Data extracts START
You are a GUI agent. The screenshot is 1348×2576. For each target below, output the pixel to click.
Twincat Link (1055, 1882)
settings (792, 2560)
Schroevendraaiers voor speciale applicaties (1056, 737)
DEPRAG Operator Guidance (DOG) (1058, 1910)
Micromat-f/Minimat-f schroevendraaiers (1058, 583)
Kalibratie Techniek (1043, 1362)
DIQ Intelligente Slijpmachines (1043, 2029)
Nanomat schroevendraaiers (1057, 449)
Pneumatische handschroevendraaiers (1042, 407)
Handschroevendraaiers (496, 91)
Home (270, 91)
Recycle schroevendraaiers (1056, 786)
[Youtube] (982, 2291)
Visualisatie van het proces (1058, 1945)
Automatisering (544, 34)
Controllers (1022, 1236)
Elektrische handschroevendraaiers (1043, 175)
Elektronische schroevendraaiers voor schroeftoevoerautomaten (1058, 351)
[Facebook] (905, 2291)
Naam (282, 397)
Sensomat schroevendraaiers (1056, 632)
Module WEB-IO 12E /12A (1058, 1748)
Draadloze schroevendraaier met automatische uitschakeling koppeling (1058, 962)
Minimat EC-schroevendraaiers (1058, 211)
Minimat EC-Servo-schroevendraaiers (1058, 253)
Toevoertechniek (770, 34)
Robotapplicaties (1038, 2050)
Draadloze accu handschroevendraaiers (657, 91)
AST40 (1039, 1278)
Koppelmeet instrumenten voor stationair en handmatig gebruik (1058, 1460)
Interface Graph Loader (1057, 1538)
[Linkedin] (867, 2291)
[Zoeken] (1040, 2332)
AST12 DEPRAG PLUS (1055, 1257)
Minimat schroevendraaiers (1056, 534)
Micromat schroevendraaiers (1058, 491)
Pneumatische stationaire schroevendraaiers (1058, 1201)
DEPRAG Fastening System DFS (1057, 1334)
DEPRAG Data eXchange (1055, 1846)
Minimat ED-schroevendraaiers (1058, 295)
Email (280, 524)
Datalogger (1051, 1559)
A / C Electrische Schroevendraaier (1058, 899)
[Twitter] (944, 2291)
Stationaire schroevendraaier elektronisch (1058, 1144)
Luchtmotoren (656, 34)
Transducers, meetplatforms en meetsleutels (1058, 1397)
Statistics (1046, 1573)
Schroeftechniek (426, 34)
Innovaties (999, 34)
Data extracts END
Exercise brief
This exercise asks for the line with "Transducers, meetplatforms en" and all lines after it through the end of the records above, retyped exactly and with nothing else.

Solution for this exercise
Transducers, meetplatforms en meetsleutels (1058, 1397)
Statistics (1046, 1573)
Schroeftechniek (426, 34)
Innovaties (999, 34)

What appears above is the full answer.